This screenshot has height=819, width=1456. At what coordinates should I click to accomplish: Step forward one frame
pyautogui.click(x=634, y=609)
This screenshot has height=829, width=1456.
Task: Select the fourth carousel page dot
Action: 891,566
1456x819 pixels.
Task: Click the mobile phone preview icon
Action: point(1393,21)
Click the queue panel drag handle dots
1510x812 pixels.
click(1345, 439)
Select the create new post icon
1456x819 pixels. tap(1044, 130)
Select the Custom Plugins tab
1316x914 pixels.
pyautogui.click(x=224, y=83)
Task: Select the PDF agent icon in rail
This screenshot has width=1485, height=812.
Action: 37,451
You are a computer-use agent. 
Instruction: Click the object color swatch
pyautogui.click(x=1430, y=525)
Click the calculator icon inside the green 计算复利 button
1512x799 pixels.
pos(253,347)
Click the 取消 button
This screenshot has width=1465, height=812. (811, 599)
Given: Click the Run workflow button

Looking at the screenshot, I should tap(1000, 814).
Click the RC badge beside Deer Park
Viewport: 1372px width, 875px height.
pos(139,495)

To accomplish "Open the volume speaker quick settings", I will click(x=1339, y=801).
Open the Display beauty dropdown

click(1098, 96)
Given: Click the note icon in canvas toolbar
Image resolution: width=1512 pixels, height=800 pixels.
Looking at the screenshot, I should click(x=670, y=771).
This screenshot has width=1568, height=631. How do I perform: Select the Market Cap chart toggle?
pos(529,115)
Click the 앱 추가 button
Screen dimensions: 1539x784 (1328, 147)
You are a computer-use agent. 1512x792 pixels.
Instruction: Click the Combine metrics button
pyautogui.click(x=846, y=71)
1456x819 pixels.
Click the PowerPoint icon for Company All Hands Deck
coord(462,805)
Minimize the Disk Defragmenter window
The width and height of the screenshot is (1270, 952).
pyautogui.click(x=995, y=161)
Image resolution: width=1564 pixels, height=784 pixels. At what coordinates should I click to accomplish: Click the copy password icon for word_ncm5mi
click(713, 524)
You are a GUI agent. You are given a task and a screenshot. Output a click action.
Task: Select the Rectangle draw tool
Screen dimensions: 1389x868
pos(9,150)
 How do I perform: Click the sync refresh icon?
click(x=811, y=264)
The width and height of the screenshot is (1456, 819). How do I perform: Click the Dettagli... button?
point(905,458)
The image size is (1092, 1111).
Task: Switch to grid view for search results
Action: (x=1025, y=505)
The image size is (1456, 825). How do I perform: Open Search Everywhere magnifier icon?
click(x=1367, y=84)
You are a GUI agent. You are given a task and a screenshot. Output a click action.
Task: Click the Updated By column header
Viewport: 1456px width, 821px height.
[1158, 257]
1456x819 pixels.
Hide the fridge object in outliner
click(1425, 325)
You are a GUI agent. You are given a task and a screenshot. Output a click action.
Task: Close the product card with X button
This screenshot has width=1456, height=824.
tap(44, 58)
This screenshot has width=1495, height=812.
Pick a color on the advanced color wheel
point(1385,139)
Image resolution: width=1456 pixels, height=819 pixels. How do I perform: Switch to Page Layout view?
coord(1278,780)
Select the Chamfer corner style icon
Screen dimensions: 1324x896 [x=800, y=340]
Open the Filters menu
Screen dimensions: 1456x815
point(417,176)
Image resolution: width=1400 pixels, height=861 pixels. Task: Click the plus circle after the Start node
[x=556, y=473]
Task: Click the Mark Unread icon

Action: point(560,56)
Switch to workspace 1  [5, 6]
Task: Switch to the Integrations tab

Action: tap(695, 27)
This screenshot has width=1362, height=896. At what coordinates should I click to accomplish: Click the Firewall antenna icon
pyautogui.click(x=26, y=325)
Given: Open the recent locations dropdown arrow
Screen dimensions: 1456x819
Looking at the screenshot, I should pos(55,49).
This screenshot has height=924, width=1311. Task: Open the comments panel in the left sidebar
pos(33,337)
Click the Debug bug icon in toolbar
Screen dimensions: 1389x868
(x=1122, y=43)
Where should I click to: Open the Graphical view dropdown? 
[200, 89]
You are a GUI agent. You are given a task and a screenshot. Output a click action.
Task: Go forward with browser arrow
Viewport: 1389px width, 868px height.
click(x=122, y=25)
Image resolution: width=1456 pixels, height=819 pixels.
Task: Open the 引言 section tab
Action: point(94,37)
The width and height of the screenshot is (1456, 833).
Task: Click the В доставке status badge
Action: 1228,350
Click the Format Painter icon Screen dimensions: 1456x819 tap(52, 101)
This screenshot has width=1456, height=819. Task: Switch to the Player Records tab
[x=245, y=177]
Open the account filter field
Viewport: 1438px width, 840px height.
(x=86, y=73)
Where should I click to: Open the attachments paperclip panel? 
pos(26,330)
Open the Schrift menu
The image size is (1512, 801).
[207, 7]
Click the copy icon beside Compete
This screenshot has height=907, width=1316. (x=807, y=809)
☆ ☆ ☆ ☆
▶ Exercise requirements: Set down each line from the line containing "This screenshot has width=1456, height=819." through the final line of the data, exactly and with nothing added.

▶ Result of this exercise:
This screenshot has width=1456, height=819. Task: Switch to the Player Records tab
[x=245, y=177]
Open the account filter field
Viewport: 1438px width, 840px height.
(x=86, y=73)
Where should I click to: Open the attachments paperclip panel? 
pos(26,330)
Open the Schrift menu
The image size is (1512, 801).
[207, 7]
Click the copy icon beside Compete
This screenshot has height=907, width=1316. (x=807, y=809)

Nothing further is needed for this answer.